Ali Bulaç, geçtiğimiz günlerde bir makalesinde ölenin İslamcılık değil  Ak Parti, Erdoğan anlayışı olduğunu yazdı. Erdoğan güçlü bir lider olarak yaptığıyla İslamcılığı da özeleştiriden uzaklaştırıp  tek adamcılığa götürüyor ve İslamcılar bunu kabul ediyor, tam destek veriyor. İslamcılık bundan zarar görmez mi? Bulaç istediği kadar Ak Parti'nin politikalarının zaten İslamcılık olmadığını söylesin Erdoğan'ı destekleyenler İslamcı olduğuna göre en çok hasarın İslamcılıkta olduğunu görmemek mümkün mü?
Erdoğan'ın bu halini anlıyoruz da ona tabi olanların durup eleştiri yapmamalarını anlamakta zorlanıyoruz.

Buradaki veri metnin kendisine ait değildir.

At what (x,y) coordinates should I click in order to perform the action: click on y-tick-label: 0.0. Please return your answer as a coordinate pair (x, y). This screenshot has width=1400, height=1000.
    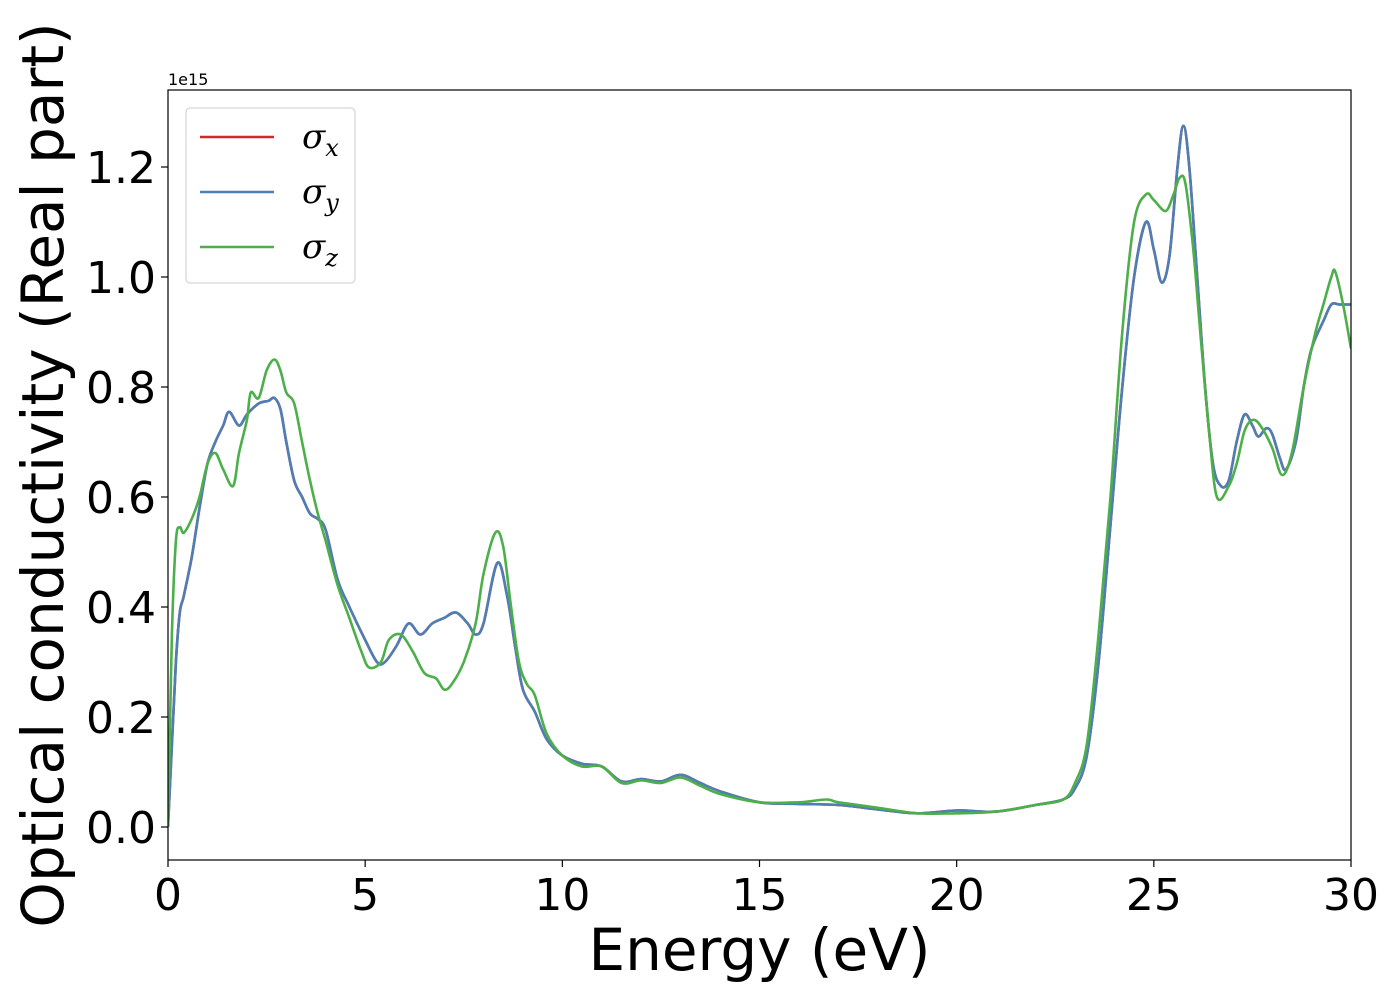
    Looking at the image, I should click on (121, 828).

Erdoğan uzun bir yolculuğa çok hızlı bir koşuyla başlamış bir yarışçı gibi. Bir müddet sonra bu tempoyu kendisinin de kaldıramayacağının farkında değil. Yorulduğu zaman insan hakları ve demokrasinin ilkelerinin yine kendisini sorguladığını görecek. Bu ilkelere yarın yine en çok kendisi muhtaç olacak ama yatsı vakti gelmeden bunu anlaması gerekiyor. 

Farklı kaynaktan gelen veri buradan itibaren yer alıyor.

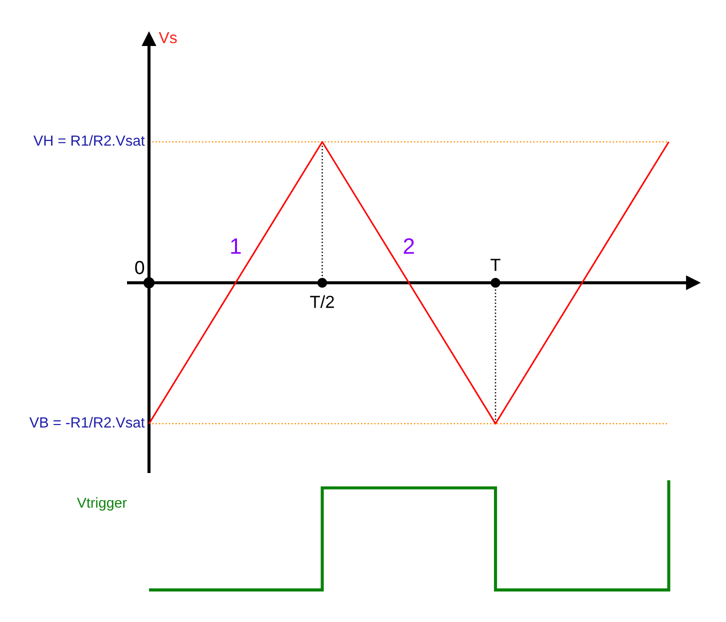 This screenshot has width=726, height=622. What do you see at coordinates (236, 246) in the screenshot?
I see `annotation: 1` at bounding box center [236, 246].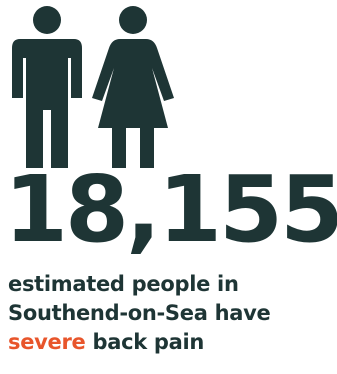 This screenshot has height=374, width=337. I want to click on male-figure-icon, so click(47, 87).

Ayrıntıyı konuşmaya gerek yok. Erdoğan'ın genel yönelişi gücünü muhafaza etmeye çalışan, kaybeden ve kaybettikçe de hırçınlığı artan bir lider profili oluşturması. Erdoğan Sultan Abdülhamit gibi olmaya başladı. 33 yıllık iktidarında sert tedbirlere başvuran Sultan Abdülhamit,  imparatorluğun yıkılışını durduramamıştı. Abdülhamit, çöküntü yaşayan  hasta adamın  daha da aksileşmesinin onu (Osmanlıyı) iyileştiremeyeceğini  fark edemiyordu. İmparatorluk yüzyıllarca çağı okuyamamış ve sonunda sarsıntı ciddi bir şekilde hissedilince sert tedbirlere başvurmuştu. Bu yöneliş,  yıkılışı sadece biraz daha geciktirici etki yapabildi. Erdoğan da hissettiği sarsıntı karşısında iktidarının ilk yıllarındaki yönelişini bırakıp böyle bir  tavra büründü.
Erdoğan çizdiği zikzaklarla güven kaybettiren bir kişilik oluşturuyor. Yıllardır kimsenin cesaret edip insan hakları çerçevesinde  çözüm yönünde dokunamadığı Kürt sorununa çözüm süreci başlatmasıyla , her geçen gün hakaret dozu yükselen konuşmaları çelişiyor. “Çözüm, barış” diyen dillerin bir başka sahada dozu sürekli artan bir savaşa soyunması tabii ki savaştığı kesimler için güven sarsıcı. Kendisine tanınan opsiyonları, süreleri hoyratça harcamaya devam eden Erdoğan, Öcalan'la yaptığı anlaşmasına güveniyor olsa da bu halin ani yaralar alması halinde kendisi için büyük zarar olduğunu şu an düşünemiyor sanırım.